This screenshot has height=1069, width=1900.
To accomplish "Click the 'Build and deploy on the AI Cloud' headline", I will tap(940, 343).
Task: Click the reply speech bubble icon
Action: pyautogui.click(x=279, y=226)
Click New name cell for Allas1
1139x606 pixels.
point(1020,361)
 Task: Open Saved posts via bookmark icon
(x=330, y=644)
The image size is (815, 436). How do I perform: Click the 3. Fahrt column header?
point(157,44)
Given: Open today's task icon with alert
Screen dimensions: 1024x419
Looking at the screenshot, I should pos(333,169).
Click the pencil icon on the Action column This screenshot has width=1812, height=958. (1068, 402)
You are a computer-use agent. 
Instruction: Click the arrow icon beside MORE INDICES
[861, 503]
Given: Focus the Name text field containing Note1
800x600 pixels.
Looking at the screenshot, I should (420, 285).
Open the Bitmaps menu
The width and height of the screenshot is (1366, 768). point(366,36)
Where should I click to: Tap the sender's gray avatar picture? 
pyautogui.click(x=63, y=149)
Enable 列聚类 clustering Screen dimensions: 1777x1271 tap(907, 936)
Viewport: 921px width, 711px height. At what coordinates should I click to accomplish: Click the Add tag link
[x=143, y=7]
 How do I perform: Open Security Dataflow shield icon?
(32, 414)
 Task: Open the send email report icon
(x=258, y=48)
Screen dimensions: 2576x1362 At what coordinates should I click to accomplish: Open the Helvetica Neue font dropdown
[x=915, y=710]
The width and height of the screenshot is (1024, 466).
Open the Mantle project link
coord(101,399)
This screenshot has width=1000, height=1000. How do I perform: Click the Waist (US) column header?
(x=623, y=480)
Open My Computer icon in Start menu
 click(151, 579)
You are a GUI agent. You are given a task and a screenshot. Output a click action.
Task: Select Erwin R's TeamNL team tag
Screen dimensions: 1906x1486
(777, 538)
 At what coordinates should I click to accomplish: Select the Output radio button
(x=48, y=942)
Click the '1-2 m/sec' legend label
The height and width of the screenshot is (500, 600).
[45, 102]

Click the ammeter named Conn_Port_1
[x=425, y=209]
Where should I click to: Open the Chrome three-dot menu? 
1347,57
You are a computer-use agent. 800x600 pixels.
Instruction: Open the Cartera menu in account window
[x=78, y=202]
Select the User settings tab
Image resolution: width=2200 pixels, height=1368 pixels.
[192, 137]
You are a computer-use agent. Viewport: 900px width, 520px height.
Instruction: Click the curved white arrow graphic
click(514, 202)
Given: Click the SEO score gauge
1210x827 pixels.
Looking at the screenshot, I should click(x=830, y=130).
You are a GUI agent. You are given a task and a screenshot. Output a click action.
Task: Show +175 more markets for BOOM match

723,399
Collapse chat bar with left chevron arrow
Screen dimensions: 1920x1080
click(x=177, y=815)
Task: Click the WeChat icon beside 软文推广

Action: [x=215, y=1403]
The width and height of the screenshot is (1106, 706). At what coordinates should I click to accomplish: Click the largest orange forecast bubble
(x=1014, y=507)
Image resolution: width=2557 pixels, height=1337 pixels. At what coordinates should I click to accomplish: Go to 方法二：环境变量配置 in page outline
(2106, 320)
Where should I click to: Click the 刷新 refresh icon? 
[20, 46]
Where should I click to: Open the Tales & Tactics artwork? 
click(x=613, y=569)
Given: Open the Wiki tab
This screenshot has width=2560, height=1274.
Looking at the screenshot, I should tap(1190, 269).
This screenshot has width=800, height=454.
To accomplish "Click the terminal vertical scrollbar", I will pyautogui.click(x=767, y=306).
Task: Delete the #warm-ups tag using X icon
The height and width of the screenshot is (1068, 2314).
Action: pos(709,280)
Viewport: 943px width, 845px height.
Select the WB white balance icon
◇ ◇ ◇ ◇ ◇ ◇ ◇
**YOUR INSTRUCTIONS**
Recast the lines between the line containing "Given: Click the SEO score gauge" and the line containing "Action: [x=215, y=1403]", inclusive, as a JSON list of strings with one string per line, leaving out blank lines.

**CORRECT ANSWER**
[
  "Given: Click the SEO score gauge",
  "1210x827 pixels.",
  "Looking at the screenshot, I should click(x=830, y=130).",
  "You are a GUI agent. You are given a task and a screenshot. Output a click action.",
  "Task: Show +175 more markets for BOOM match",
  "723,399",
  "Collapse chat bar with left chevron arrow",
  "Screen dimensions: 1920x1080",
  "click(x=177, y=815)",
  "Task: Click the WeChat icon beside 软文推广",
  "Action: [x=215, y=1403]"
]